### Aim of the task:
Omit all pictures and transcribe only the lines in the entries below that run from the line with "You are a GUI" through the line with "Given: Select the".

[Records from a data source]

━━━━━━━━━━

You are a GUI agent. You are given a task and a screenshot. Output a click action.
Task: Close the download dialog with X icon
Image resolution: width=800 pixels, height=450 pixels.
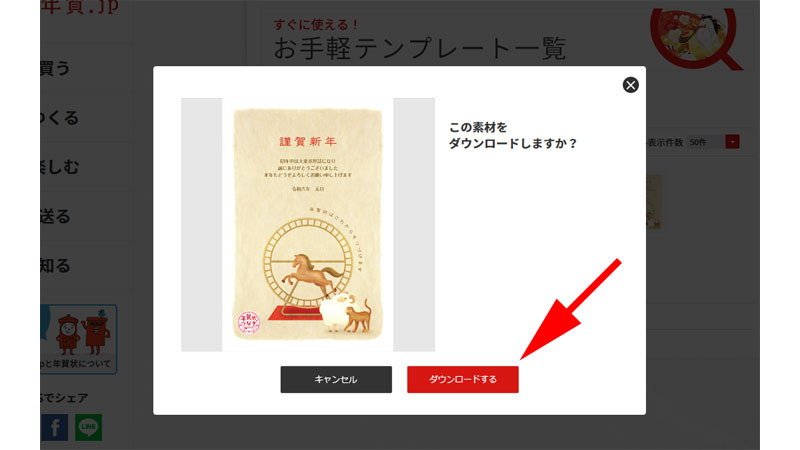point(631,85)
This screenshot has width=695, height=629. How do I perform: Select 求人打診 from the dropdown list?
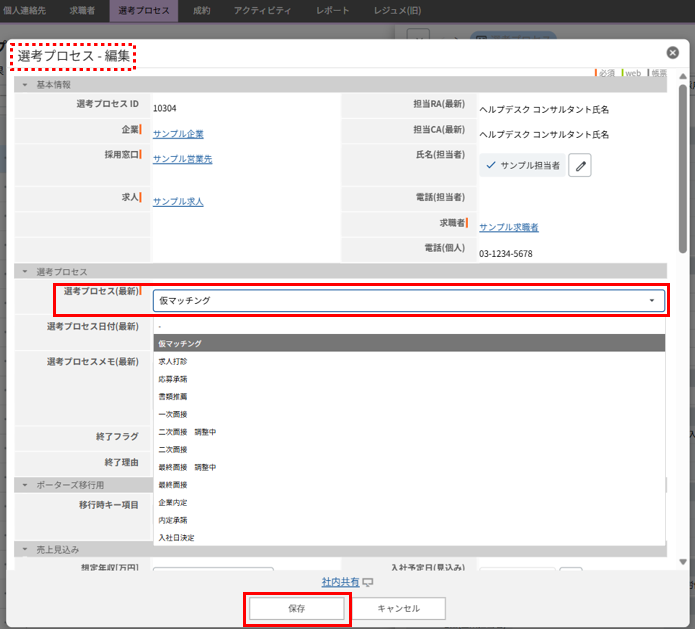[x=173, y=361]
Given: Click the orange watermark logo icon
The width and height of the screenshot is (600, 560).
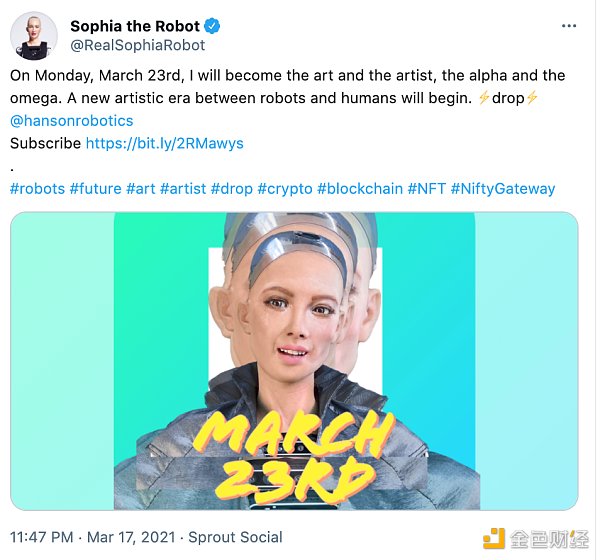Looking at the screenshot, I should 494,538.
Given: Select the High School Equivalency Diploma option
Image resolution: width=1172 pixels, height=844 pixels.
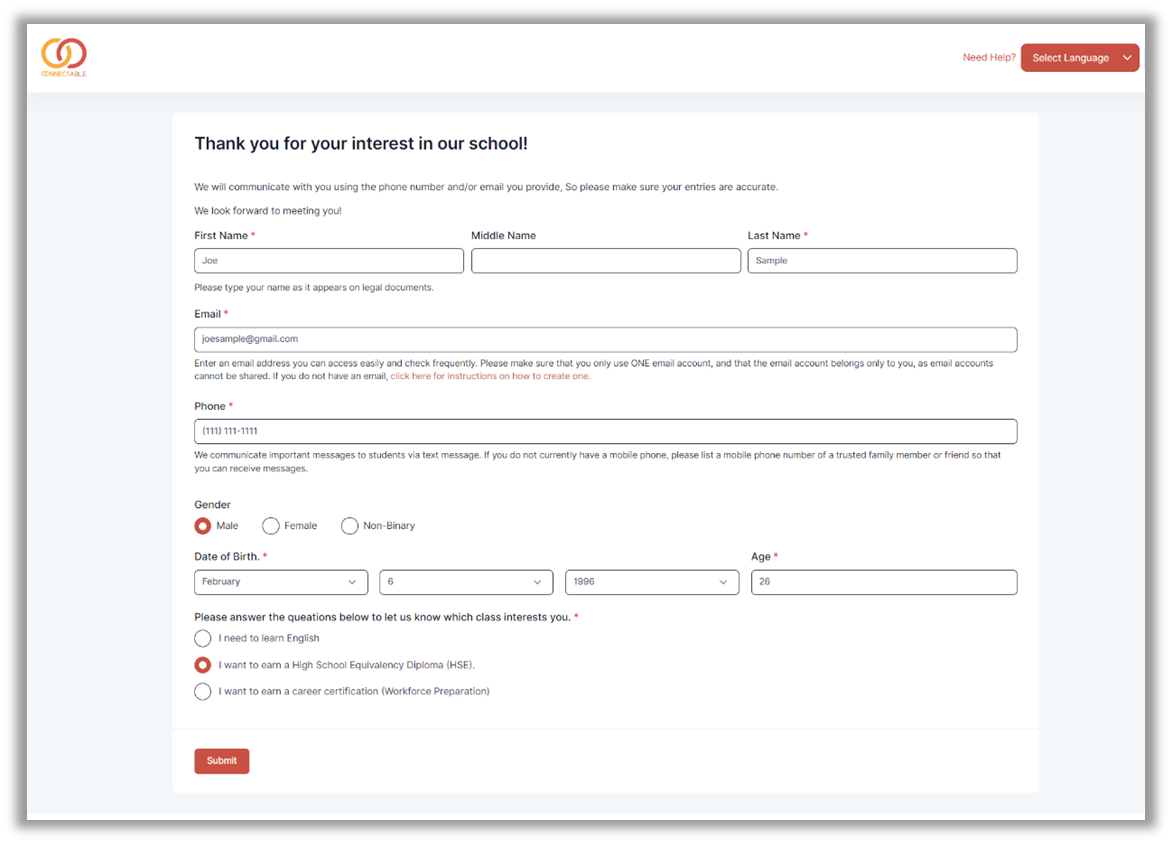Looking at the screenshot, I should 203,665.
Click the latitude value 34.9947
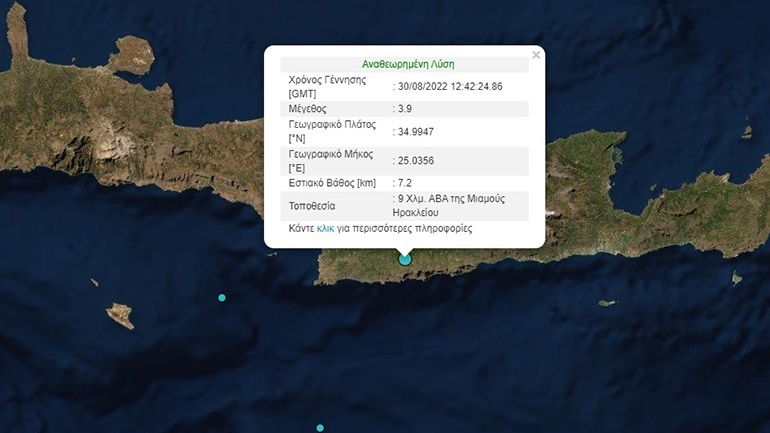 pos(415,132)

━━━━━━━━━━

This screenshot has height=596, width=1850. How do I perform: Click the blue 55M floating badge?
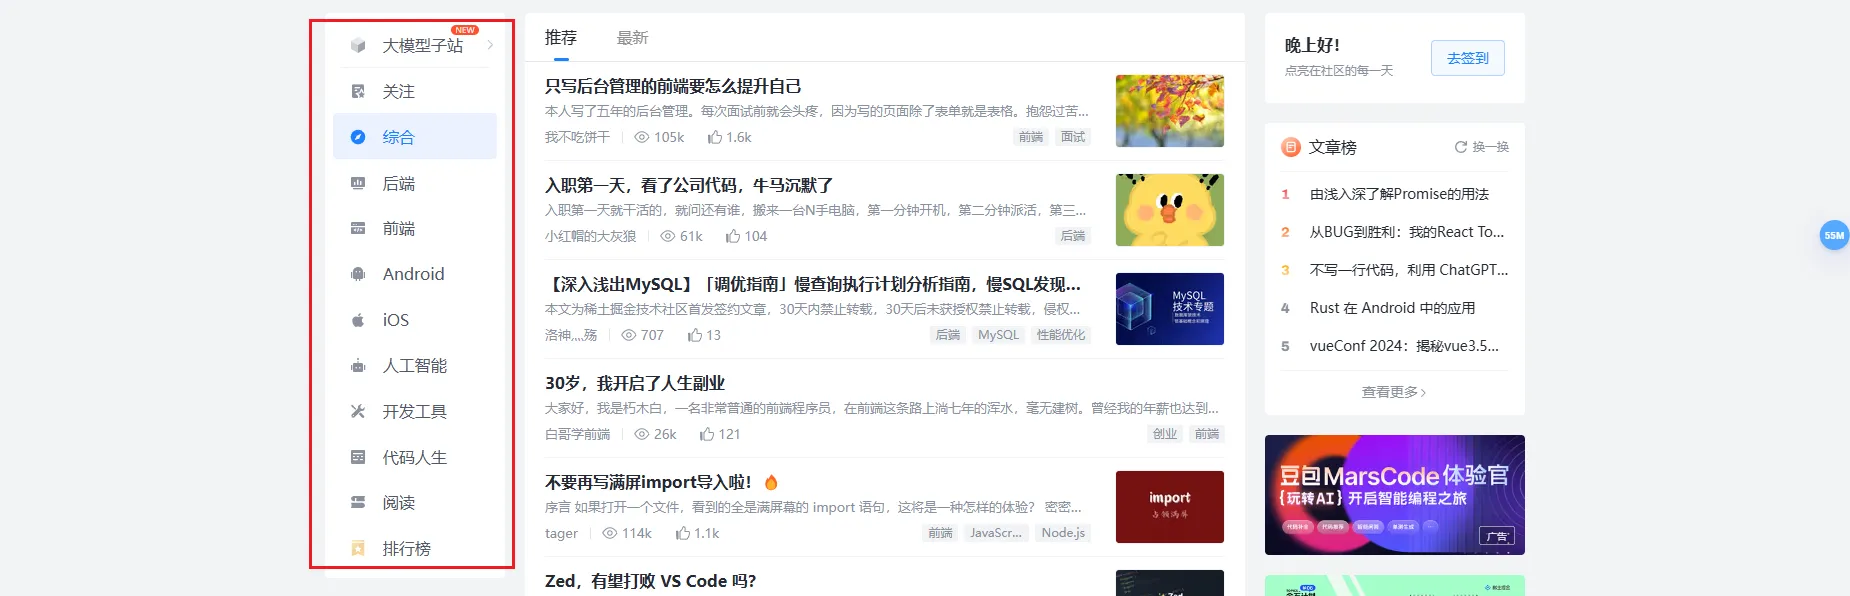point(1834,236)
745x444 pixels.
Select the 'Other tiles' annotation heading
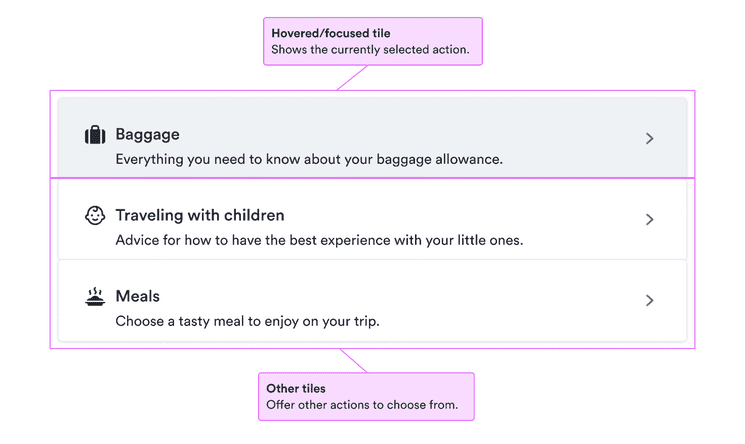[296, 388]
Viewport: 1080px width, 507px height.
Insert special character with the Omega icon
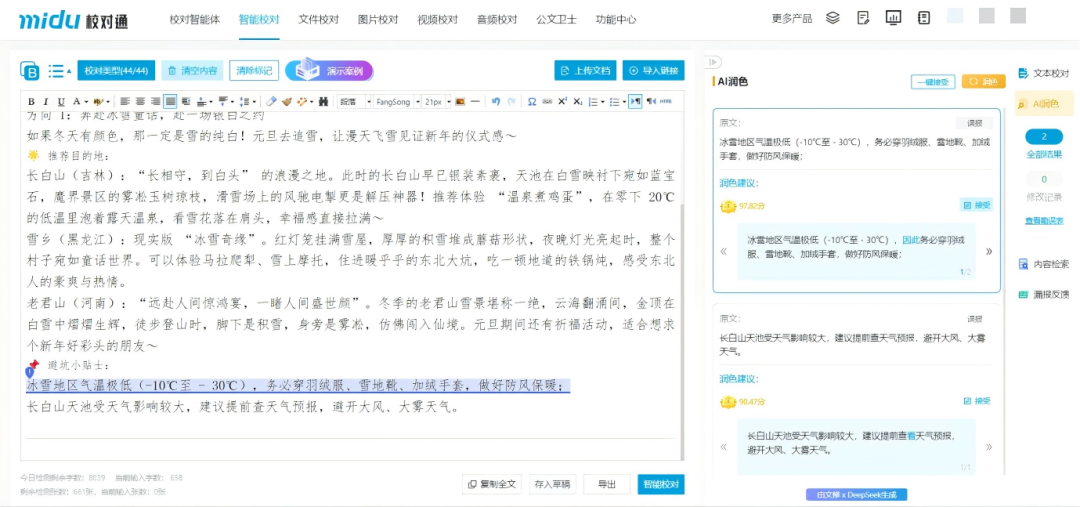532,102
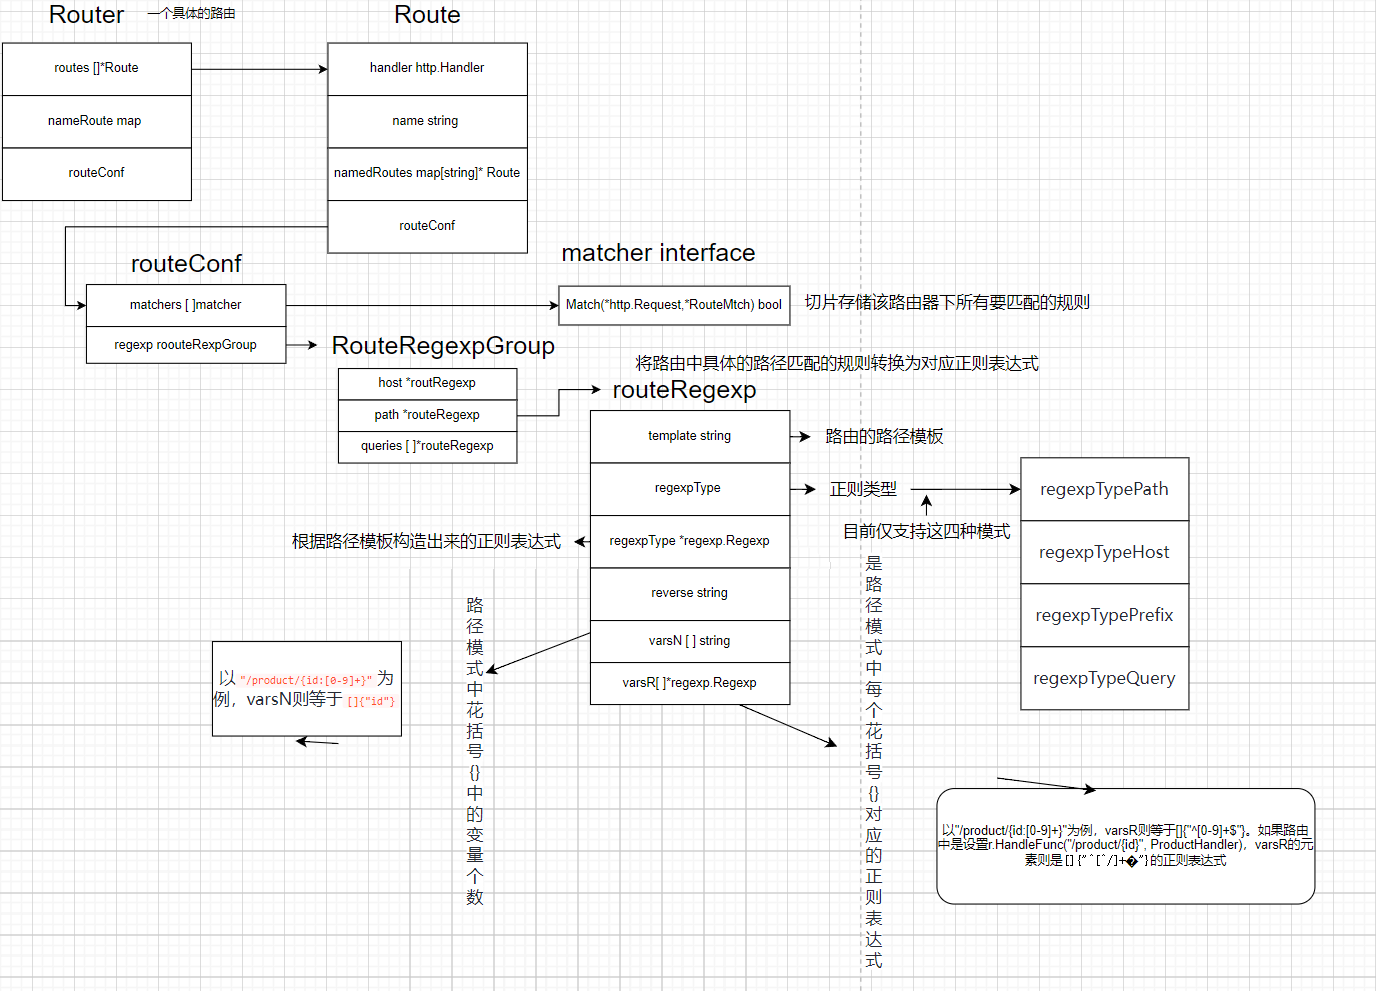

━━━━━━━━━━

### Result for this task:
You are a GUI agent. You are given a task and a screenshot. Output a click action.
Task: Close the download dialog with X icon
Image resolution: width=800 pixels, height=450 pixels.
point(631,85)
This screenshot has width=695, height=629. How do I perform: Select 求人打診 from the dropdown list?
[x=173, y=361]
Given: Click the orange watermark logo icon
The width and height of the screenshot is (600, 560).
Looking at the screenshot, I should 494,538.
Given: Select the High School Equivalency Diploma option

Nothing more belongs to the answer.